● Task description:
Each entry should appear in the answer exactly as written.

(Data supplied)

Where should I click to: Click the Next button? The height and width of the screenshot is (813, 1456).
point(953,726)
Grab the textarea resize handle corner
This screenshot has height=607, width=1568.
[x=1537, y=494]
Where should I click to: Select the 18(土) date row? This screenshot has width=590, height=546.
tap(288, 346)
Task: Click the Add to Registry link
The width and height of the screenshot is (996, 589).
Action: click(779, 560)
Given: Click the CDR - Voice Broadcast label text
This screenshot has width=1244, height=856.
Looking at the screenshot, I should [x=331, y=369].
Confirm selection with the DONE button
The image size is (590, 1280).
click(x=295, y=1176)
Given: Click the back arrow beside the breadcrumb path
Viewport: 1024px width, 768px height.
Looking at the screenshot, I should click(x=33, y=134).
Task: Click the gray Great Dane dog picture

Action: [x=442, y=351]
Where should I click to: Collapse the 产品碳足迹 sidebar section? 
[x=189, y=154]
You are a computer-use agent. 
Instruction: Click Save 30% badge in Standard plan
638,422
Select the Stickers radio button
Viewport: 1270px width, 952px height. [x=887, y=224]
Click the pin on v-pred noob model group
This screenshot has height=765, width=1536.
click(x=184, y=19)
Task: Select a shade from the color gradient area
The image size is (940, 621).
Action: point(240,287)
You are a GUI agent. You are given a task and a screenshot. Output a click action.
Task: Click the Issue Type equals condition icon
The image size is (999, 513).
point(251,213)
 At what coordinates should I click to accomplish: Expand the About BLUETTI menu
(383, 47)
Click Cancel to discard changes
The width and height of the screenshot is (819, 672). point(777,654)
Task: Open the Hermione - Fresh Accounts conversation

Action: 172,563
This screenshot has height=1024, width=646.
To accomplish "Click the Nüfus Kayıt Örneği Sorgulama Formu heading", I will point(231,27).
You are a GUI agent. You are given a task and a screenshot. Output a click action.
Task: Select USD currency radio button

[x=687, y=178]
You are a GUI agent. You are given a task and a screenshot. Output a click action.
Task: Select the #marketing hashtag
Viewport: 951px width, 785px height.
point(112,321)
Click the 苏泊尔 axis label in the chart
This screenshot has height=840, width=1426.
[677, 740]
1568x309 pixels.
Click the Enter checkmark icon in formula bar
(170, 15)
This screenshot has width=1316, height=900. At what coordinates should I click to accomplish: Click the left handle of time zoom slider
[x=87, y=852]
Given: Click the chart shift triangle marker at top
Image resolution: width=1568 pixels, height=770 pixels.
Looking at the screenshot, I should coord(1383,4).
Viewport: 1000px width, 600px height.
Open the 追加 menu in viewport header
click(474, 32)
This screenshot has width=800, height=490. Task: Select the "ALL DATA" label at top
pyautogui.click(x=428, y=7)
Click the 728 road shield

(End Data supplied)

● Task solution:
Where should I click to: Click the Next button? The height and width of the screenshot is (813, 1456).
point(953,726)
Grab the textarea resize handle corner
This screenshot has height=607, width=1568.
[x=1537, y=494]
Where should I click to: Select the 18(土) date row? This screenshot has width=590, height=546.
tap(288, 346)
Task: Click the Add to Registry link
The width and height of the screenshot is (996, 589).
Action: click(779, 560)
Given: Click the CDR - Voice Broadcast label text
This screenshot has width=1244, height=856.
Looking at the screenshot, I should [x=331, y=369].
Confirm selection with the DONE button
The image size is (590, 1280).
click(x=295, y=1176)
Given: Click the back arrow beside the breadcrumb path
Viewport: 1024px width, 768px height.
Looking at the screenshot, I should click(x=33, y=134).
Task: Click the gray Great Dane dog picture

Action: [x=442, y=351]
Where should I click to: Collapse the 产品碳足迹 sidebar section? 
[x=189, y=154]
You are a computer-use agent. 
Instruction: Click Save 30% badge in Standard plan
638,422
Select the Stickers radio button
Viewport: 1270px width, 952px height. [x=887, y=224]
Click the pin on v-pred noob model group
This screenshot has height=765, width=1536.
click(x=184, y=19)
Task: Select a shade from the color gradient area
The image size is (940, 621).
Action: point(240,287)
You are a GUI agent. You are given a task and a screenshot. Output a click action.
Task: Click the Issue Type equals condition icon
The image size is (999, 513).
point(251,213)
 At what coordinates should I click to accomplish: Expand the About BLUETTI menu
(383, 47)
Click Cancel to discard changes
The width and height of the screenshot is (819, 672). point(777,654)
Task: Open the Hermione - Fresh Accounts conversation

Action: 172,563
This screenshot has height=1024, width=646.
To accomplish "Click the Nüfus Kayıt Örneği Sorgulama Formu heading", I will point(231,27).
You are a GUI agent. You are given a task and a screenshot. Output a click action.
Task: Select USD currency radio button

[x=687, y=178]
You are a GUI agent. You are given a task and a screenshot. Output a click action.
Task: Select the #marketing hashtag
Viewport: 951px width, 785px height.
point(112,321)
Click the 苏泊尔 axis label in the chart
This screenshot has height=840, width=1426.
[677, 740]
1568x309 pixels.
Click the Enter checkmark icon in formula bar
(170, 15)
This screenshot has width=1316, height=900. At what coordinates should I click to accomplish: Click the left handle of time zoom slider
[x=87, y=852]
Given: Click the chart shift triangle marker at top
Image resolution: width=1568 pixels, height=770 pixels.
Looking at the screenshot, I should coord(1383,4).
Viewport: 1000px width, 600px height.
Open the 追加 menu in viewport header
click(474, 32)
This screenshot has width=800, height=490. Task: Select the "ALL DATA" label at top
pyautogui.click(x=428, y=7)
Click the 728 road shield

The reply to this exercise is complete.